Spec-Driven Development in the AI Era: Stop Stalling with Output Contracts¶
TL;DR: Fix the output contract (a consistent output shape) first, then define acceptance criteria for pass/fail—AI collaboration becomes far less likely to stall.
The more you delegate implementation to AI, the easier it is to stall without knowing why. The root cause is rarely skill; it is the absence of intermediate outcomes that can be judged. This article generalizes the lessons into three principles: output contracts, visibility, and acceptance.
Target Audience
- People who want to build with AI but often lose direction mid-project
Key Points¶
- A clear model of why AI projects stall
- A restartable workflow centered on output contracts
- A clean separation of spec, design, and acceptance
Why projects stall: it is structural¶
No intermediate outcomes¶
You only have a goal and a starting point.
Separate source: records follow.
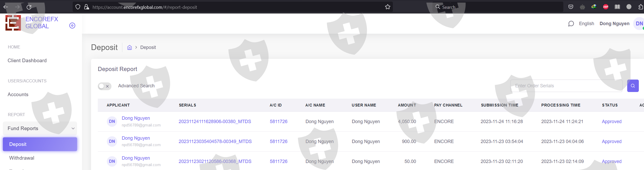Expand the Fund Reports menu chevron
This screenshot has height=170, width=644.
click(73, 128)
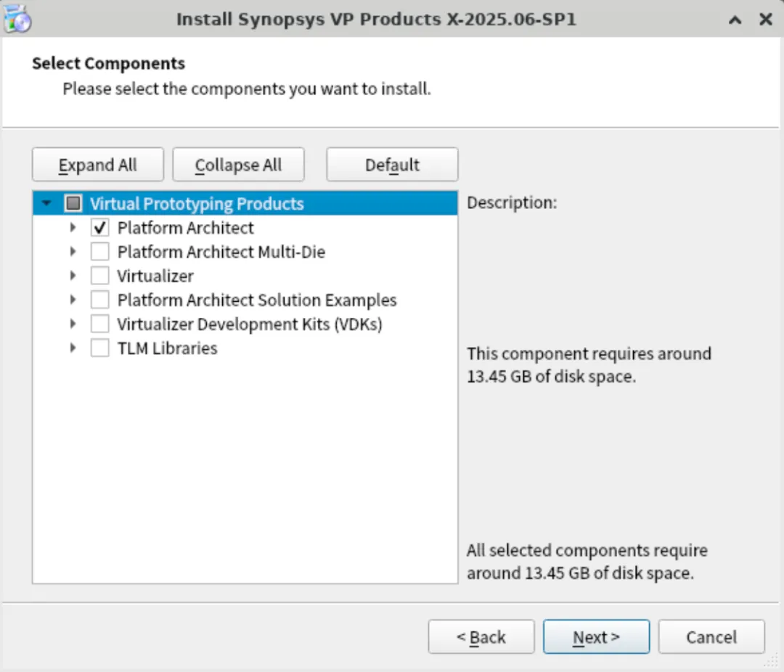Click the Expand All button
This screenshot has width=784, height=672.
click(x=98, y=165)
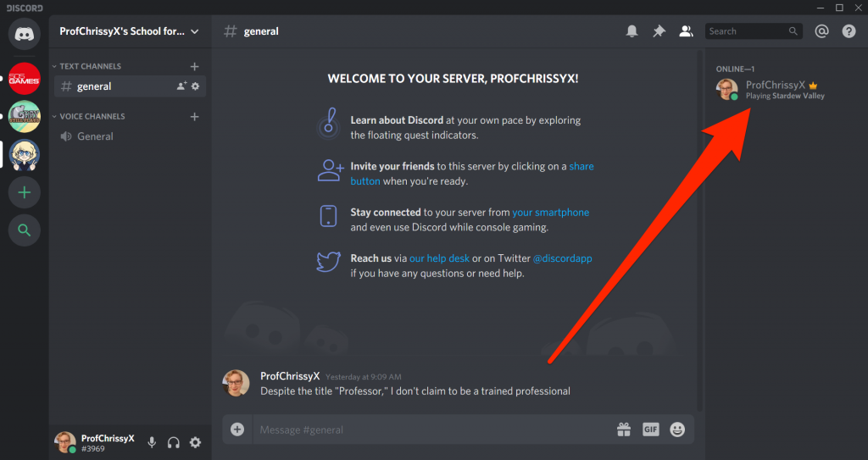Click the Discord home button

pos(24,34)
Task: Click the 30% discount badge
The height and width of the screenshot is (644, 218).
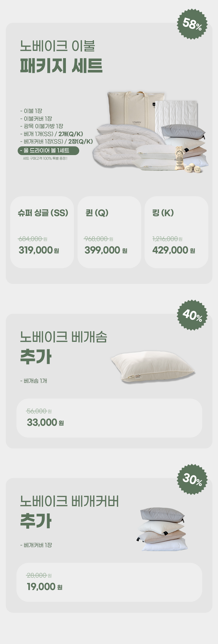Action: coord(192,479)

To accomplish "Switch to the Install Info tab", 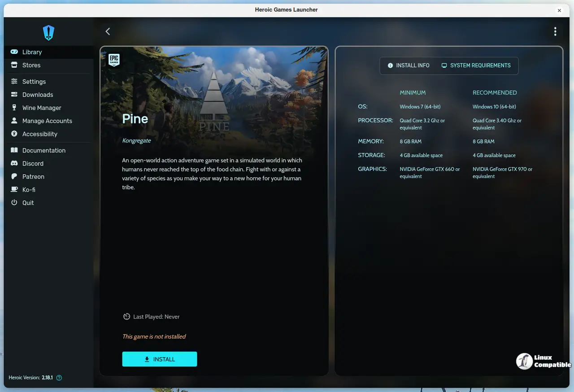I will (x=409, y=65).
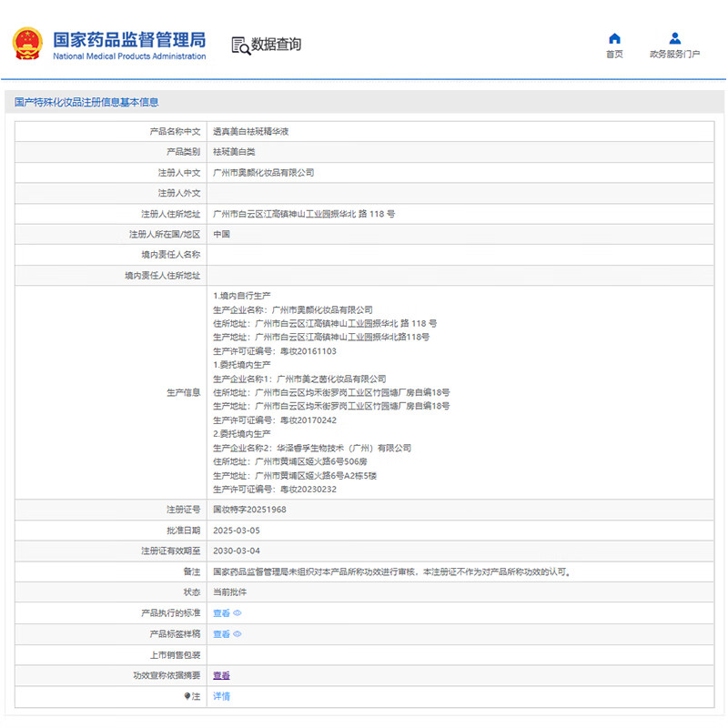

Without evaluable milestones, nobody knows what “done” means next.
Foundation work comes before visibility¶
When the base is built first, visible progress is delayed. A long invisible phase kills momentum.
No pass/fail oracle¶
If there is no fixed input and expected output, correctness cannot be judged. Reviews stop, and improvements stop with them.
Stalling is a design problem, not a capability problem
Without checkable outcomes, both AI and humans get stuck.
Three principles that make restarts possible¶
Principle 1: Fix the output contract¶
Lock the shape of the output before you lock the logic. Field meanings and slots should remain stable while the internals evolve.
The minimum contract is simply “the same slots every time.” A short template is enough.
{
"as_of": "YYYY-MM-DD",
"decision": "Proceed|Caution|Pause",
"summary": "...",
"reasons": ["...", "...", "..."],
"proposal": "...",
"confidence": 0.0,
"data_health": {"freshness_hours": 0, "missing": []},
"version": "brief.v1"
}
Principle 2: Review outputs, not code¶
People can judge outputs faster than code. Keep change units small enough to compare before/after outputs at a glance.
The smallest acceptance set is fixed inputs, expected outputs, and a diff rule. This level is enough.
- Input:
fixtures/input_case_01.json - Expected:
expected/output_case_01.json - Rule: when a diff appears, record the reason in the output reasons
Concrete acceptance example
- "decision": "Proceed"
+ "decision": "Caution"
Principle 3: Track work by “empty slots”¶
Manage tasks as missing output slots, not features. This keeps next actions obvious and reduces thrashing.
A short-cycle roadmap¶
- Handcraft a few days of outputs to align on the “right shape”
- Fill the minimum visible fields first
- Expose data health early and define missing-data behavior
- Add one indicator at a time and stabilize explanation templates
- Connect judgment and proposals gradually to avoid sharp swings
Rolling back after changing the output contract
Increment the version field (e.g., brief.v1 → brief.v2) and archive old expected outputs in expected/v1/. If diffs grow too large, roll back to the previous version and reassess.
AI request example¶
Requests can be short, but stating deliverables, non-goals, and forbidden changes reduces drift.
【Purpose】Auto-judge the decision field in the daily report
【Deliverable】Output matching fixtures/input_01.json → expected/output_01.json
【Non-goal】UI implementation, data fetching logic
【Forbidden changes】JSON field names, version field format
【Acceptance】Pass if diff is empty; if diff exists, append reason to reasons field
Failure patterns and how to avoid them¶
- Oversized specs: split until change units are small
- Invisible progress: prioritize visible outputs
- No acceptance checks: judge by output diffs
- Uncertain domains: switch to a hypothesis-and-validation loop
Summary¶
Spec-driven development in the AI era is not about thicker specs; it is about stronger output contracts and acceptance. When outcomes are visible and judgeable, progress resumes. Start by defining the single output you want to see every day.